A continuação da história é novamente narrada por Angulo, amigo próximo a García Márquez desde o período de penúria que o escritor passou durante sua juventude, em Paris. “A esposa de Mario voltou para arrumar a casa e, claro, começou a encontrar os amigos”, relata o fotógrafo. “Então, Patricia e Mario reataram e a esposa disse a ele: 'Não pense que não sou atraente. Amigos seus como o Gabo estavam atrás de mim'.”

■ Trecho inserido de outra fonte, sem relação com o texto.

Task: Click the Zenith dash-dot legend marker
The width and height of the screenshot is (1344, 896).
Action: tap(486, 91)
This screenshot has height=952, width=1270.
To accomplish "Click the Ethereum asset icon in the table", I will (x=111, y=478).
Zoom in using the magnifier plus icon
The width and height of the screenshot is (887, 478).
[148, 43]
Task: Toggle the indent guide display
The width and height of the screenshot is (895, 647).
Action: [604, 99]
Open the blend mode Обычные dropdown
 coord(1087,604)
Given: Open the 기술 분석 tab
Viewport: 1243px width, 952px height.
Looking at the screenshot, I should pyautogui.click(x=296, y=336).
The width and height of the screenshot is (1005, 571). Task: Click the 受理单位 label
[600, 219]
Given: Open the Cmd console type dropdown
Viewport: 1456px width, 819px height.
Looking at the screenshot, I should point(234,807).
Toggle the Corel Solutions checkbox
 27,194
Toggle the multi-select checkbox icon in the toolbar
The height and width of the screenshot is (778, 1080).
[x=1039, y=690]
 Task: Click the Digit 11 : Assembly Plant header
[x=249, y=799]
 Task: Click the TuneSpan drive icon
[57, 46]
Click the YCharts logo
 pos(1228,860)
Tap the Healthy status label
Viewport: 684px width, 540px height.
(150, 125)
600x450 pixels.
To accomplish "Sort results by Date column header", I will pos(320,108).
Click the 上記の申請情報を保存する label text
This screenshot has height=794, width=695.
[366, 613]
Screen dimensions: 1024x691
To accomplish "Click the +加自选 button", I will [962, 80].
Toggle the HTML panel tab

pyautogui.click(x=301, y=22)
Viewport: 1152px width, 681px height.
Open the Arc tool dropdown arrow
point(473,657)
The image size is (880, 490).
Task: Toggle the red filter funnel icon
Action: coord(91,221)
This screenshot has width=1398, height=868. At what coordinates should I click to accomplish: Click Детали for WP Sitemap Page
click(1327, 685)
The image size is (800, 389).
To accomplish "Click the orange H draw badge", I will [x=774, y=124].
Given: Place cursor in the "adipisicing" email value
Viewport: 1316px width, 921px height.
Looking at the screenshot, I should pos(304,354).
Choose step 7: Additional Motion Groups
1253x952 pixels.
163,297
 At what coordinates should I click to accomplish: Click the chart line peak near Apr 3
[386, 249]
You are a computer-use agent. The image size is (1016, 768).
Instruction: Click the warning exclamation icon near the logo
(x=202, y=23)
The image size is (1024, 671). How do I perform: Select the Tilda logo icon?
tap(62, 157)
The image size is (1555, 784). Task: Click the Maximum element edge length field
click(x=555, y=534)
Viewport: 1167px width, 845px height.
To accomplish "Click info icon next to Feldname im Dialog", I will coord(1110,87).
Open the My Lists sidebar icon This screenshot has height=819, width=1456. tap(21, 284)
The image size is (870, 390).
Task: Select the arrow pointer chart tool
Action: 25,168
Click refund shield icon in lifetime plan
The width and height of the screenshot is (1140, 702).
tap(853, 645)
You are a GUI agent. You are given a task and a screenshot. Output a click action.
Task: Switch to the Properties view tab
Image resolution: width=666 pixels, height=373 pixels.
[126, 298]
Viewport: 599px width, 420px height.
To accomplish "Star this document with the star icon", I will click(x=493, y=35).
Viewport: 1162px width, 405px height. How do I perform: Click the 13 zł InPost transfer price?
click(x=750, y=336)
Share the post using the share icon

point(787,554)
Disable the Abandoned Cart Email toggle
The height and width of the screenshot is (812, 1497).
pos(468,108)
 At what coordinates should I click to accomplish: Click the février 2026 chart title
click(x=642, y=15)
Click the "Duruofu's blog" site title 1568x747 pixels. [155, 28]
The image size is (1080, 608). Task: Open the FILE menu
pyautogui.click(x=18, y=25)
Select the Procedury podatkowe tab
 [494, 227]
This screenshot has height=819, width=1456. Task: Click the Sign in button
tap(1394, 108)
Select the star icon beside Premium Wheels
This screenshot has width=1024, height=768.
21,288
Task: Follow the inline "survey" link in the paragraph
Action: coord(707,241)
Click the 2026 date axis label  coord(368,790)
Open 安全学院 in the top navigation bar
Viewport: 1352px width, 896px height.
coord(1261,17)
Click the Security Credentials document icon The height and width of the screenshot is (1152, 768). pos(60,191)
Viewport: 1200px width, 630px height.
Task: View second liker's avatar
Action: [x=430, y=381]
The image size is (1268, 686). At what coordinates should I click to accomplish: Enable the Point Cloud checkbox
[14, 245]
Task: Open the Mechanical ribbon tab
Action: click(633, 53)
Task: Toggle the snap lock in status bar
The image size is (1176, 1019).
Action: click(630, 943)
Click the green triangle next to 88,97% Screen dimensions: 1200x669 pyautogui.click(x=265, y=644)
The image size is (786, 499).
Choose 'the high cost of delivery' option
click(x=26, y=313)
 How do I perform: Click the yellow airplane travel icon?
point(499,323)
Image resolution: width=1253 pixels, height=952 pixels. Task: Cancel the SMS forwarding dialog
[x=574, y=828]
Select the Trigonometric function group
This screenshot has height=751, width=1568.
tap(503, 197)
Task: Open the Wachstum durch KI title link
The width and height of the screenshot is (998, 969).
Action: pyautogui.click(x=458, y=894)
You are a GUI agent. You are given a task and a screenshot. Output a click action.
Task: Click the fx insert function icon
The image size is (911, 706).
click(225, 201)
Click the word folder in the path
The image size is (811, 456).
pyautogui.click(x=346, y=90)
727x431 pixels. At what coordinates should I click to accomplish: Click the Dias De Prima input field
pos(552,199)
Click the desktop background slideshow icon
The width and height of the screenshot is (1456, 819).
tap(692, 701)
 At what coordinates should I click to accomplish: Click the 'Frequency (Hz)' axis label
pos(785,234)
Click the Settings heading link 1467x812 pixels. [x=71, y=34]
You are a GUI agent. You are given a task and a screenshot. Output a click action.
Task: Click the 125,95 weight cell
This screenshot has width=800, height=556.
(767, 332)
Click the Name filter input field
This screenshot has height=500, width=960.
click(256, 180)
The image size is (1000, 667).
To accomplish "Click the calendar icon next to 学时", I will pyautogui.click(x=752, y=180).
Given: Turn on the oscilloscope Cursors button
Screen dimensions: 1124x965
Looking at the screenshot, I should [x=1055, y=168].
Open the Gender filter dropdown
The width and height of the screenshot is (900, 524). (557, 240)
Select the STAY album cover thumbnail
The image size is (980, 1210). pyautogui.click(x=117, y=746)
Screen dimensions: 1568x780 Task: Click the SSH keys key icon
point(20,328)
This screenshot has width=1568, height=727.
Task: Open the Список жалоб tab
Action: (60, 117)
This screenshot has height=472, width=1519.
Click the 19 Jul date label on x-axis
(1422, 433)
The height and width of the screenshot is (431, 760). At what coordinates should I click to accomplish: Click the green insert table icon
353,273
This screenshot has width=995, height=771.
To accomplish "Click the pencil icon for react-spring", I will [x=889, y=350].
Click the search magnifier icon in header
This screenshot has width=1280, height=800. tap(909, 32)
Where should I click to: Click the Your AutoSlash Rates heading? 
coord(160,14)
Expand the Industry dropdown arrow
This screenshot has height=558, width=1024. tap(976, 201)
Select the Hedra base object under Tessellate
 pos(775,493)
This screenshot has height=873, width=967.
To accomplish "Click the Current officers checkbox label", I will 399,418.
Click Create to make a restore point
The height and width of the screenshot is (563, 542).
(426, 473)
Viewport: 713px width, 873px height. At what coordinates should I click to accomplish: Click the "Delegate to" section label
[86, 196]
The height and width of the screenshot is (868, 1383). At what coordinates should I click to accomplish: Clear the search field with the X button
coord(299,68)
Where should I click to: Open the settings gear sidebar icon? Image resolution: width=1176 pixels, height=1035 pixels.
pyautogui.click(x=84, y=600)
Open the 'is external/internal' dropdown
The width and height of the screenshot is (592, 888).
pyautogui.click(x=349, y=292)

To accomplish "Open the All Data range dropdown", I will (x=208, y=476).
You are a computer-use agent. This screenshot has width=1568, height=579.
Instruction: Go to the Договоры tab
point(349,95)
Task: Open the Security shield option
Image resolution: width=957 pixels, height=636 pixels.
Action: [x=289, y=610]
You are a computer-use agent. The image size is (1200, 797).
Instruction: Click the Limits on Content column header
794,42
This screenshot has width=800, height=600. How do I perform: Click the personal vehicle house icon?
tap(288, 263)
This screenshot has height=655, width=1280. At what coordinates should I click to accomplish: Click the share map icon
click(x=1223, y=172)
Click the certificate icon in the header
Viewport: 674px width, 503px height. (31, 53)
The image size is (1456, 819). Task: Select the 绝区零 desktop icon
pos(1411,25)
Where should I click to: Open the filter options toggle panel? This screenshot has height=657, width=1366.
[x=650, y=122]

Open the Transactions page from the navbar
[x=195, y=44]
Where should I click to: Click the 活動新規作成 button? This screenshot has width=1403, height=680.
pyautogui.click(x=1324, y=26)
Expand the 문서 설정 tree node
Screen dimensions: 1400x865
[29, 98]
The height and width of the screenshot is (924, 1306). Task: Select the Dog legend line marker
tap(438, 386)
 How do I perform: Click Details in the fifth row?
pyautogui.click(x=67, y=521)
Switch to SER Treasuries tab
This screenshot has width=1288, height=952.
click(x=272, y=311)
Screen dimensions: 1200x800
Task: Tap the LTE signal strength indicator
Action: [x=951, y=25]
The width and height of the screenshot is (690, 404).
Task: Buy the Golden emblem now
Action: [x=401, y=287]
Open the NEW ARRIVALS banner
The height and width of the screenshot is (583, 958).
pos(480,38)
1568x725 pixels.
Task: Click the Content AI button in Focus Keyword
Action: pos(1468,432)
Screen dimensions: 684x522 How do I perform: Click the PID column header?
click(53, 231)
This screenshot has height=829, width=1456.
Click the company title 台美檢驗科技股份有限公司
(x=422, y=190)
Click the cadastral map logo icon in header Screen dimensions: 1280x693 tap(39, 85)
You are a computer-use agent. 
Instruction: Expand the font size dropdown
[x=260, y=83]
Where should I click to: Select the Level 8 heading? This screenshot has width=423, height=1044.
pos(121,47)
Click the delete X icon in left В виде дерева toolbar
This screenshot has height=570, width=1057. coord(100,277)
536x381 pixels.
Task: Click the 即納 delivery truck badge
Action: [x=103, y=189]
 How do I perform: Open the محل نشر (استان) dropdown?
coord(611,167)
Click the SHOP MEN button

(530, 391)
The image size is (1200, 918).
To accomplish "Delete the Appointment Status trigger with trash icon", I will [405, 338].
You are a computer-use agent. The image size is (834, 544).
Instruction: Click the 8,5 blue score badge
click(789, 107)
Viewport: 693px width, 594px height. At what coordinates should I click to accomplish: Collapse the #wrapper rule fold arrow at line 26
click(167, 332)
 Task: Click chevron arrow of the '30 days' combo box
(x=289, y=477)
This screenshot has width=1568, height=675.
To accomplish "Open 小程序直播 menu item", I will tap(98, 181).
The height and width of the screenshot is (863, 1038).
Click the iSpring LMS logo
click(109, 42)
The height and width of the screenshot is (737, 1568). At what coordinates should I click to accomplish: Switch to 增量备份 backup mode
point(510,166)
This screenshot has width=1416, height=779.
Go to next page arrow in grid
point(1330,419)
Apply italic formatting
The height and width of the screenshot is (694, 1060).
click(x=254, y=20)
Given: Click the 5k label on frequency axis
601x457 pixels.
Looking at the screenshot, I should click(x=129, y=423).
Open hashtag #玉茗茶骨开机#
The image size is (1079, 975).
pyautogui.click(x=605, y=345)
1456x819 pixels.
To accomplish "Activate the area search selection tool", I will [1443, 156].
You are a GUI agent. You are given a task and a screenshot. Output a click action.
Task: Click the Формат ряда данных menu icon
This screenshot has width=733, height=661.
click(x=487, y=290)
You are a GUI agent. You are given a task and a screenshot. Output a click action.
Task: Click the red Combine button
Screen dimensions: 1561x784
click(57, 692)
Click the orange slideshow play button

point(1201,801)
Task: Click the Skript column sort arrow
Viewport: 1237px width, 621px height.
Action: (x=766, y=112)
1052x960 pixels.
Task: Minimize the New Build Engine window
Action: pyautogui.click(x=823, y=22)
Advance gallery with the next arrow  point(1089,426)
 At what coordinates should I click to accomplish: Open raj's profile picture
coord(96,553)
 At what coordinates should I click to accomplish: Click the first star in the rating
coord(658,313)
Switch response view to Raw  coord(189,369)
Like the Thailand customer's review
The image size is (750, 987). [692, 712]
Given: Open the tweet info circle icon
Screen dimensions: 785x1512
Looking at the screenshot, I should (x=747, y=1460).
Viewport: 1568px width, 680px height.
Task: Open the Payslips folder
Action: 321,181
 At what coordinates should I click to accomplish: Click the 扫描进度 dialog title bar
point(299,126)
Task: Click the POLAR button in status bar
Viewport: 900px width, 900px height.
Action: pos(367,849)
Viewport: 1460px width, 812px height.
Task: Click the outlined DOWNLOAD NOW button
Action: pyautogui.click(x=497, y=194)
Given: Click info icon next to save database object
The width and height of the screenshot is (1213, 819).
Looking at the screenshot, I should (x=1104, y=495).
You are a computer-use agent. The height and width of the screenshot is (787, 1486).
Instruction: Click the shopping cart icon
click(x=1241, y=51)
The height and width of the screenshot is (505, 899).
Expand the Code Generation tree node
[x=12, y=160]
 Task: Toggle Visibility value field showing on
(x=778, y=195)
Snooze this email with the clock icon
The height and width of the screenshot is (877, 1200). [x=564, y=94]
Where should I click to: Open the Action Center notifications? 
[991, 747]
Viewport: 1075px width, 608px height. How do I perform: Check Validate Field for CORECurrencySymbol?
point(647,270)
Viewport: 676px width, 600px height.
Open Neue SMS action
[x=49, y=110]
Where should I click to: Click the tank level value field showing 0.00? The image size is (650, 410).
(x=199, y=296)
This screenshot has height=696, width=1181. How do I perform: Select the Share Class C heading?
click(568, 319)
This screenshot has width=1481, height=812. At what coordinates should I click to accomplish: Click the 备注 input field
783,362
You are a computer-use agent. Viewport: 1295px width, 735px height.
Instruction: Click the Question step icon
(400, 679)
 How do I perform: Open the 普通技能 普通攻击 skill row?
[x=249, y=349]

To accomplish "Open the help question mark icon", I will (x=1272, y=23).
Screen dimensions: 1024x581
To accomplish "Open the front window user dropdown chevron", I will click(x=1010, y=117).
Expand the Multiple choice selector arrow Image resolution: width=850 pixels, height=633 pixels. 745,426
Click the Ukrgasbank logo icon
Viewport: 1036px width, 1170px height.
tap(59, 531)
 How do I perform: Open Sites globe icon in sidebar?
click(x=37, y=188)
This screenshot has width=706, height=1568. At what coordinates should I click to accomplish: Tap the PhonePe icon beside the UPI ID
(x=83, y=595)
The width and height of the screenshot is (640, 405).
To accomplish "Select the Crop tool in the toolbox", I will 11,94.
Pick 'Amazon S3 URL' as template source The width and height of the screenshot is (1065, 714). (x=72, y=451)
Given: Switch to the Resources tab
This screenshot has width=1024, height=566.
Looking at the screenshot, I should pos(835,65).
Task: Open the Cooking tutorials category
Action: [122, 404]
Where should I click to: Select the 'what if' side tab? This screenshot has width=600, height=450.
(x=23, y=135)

Aquilo certamente fez o sangue latino entrar em ebulição, pois a despeito da carreira como intelectual e do poder de persuasão das palavras, Llosa esperou o momento para resolver no muque. A chance veio em um evento público na Cidade do México, em 1976.





Segundo Angulo, tudo ocorreu no teatro onde seria apresentada a pré-estreia do filme “Sobreviventes dos Andes”, inspirado na trágica história real sobre a queda do avião, na Cordilheira dos Andes, que transportava uma equipe uruguaia de rúgbi. Sem esperança de salvamento, os sobreviventes foram obrigados a tomar a terrível decisão de se alimentar da carne dos mortos.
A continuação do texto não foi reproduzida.